--- What the task asks ---
Repeat the lines of the data exactly and exclude any picture among them.

START Data supplied

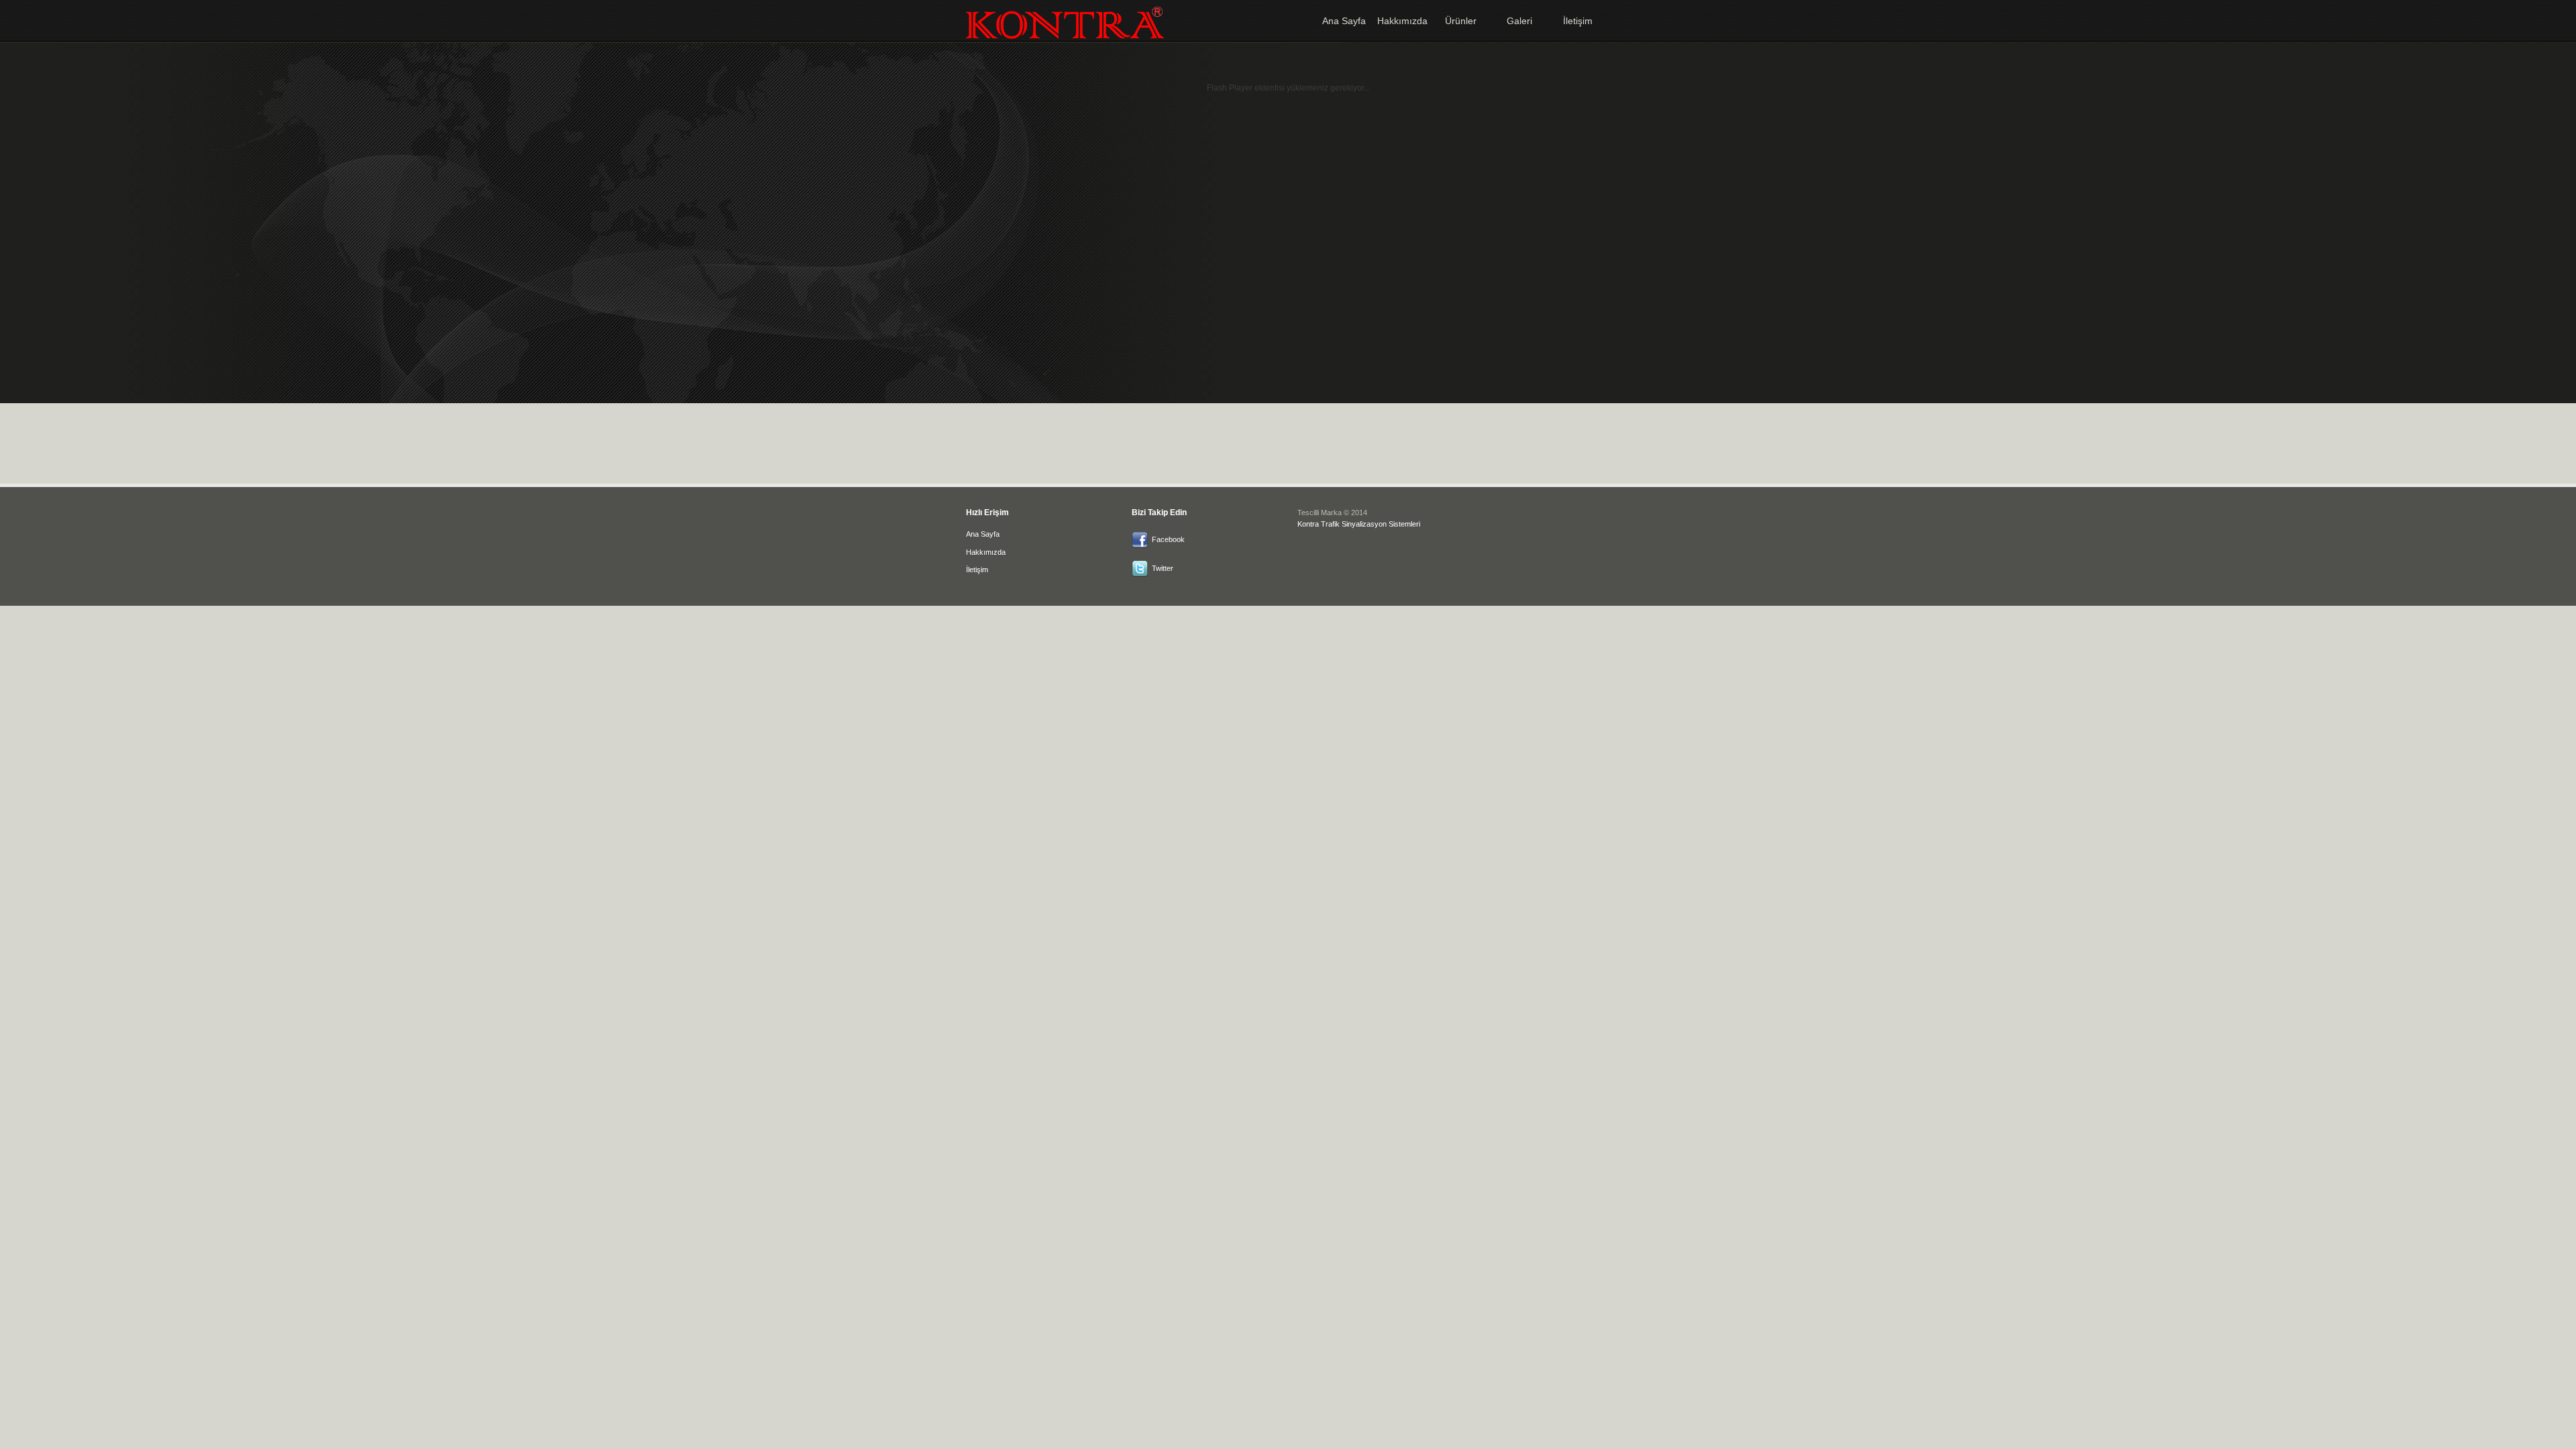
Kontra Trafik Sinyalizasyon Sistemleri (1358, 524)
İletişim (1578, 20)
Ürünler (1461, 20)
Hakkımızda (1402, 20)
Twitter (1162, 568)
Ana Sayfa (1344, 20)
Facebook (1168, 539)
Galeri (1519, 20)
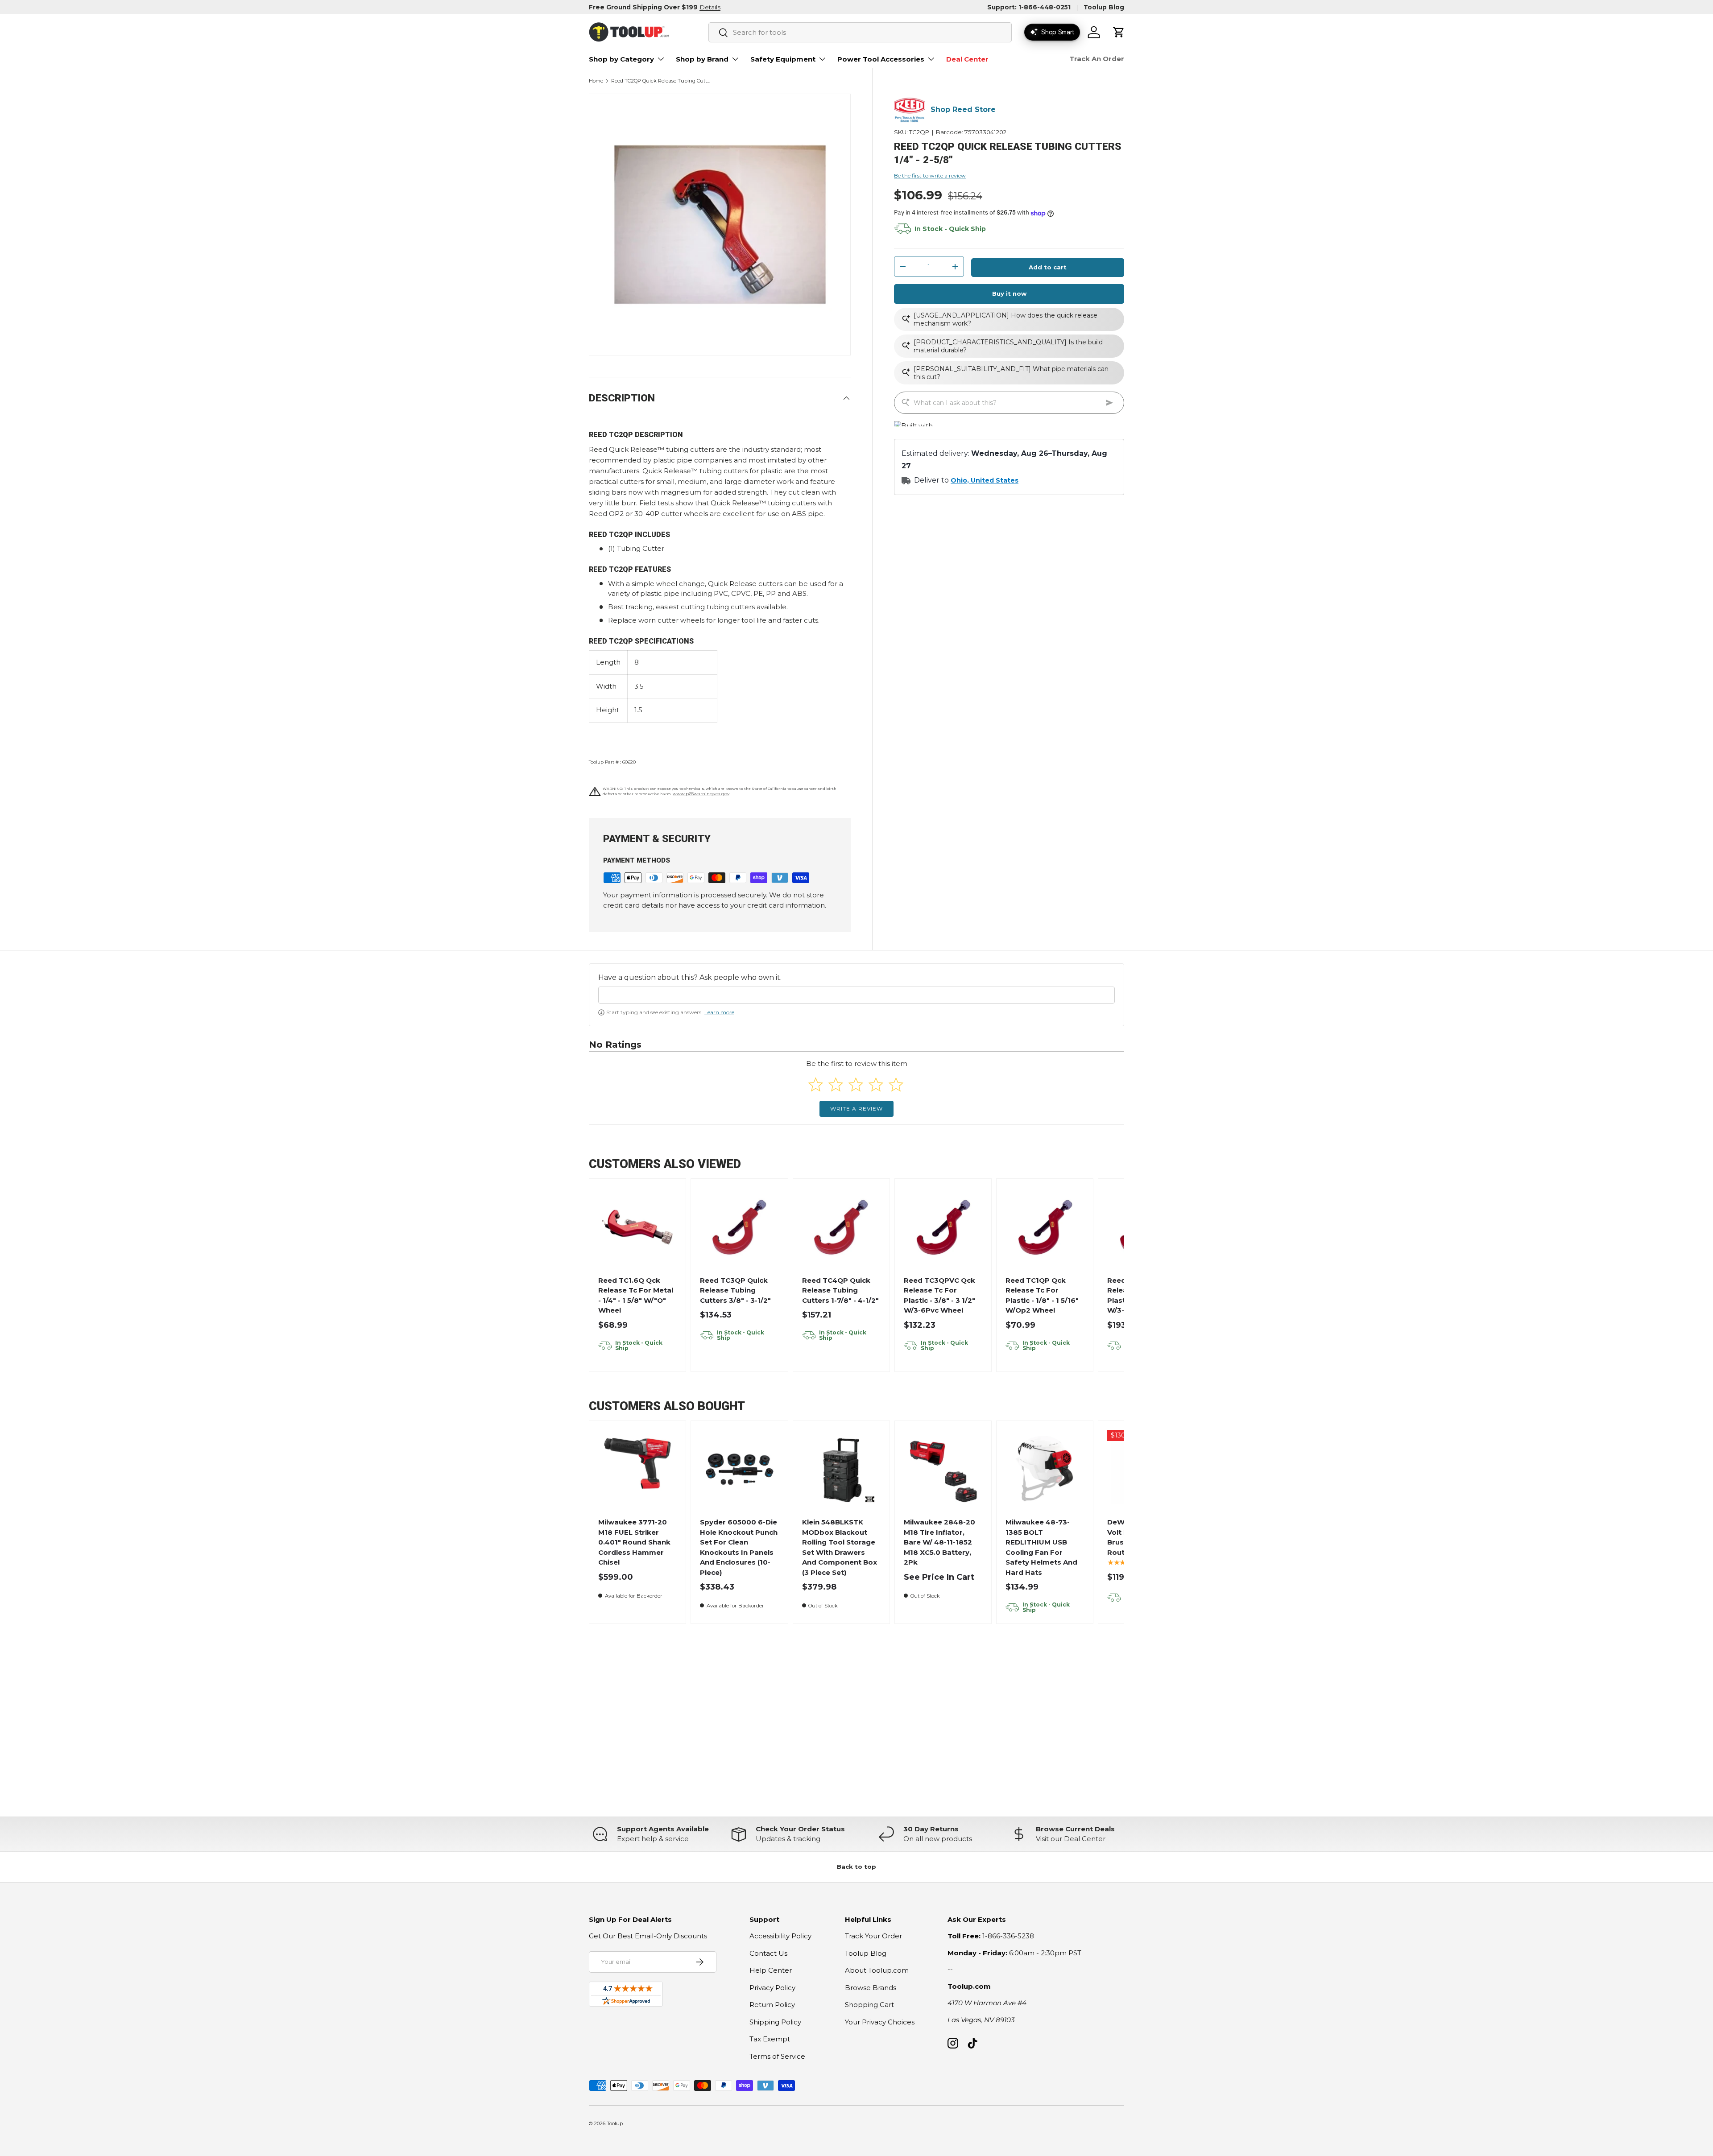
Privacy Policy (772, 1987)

END Data supplied

--- Problem solution ---
Kontra Trafik Sinyalizasyon Sistemleri (1358, 524)
İletişim (1578, 20)
Ürünler (1461, 20)
Hakkımızda (1402, 20)
Twitter (1162, 568)
Ana Sayfa (1344, 20)
Facebook (1168, 539)
Galeri (1519, 20)
Privacy Policy (772, 1987)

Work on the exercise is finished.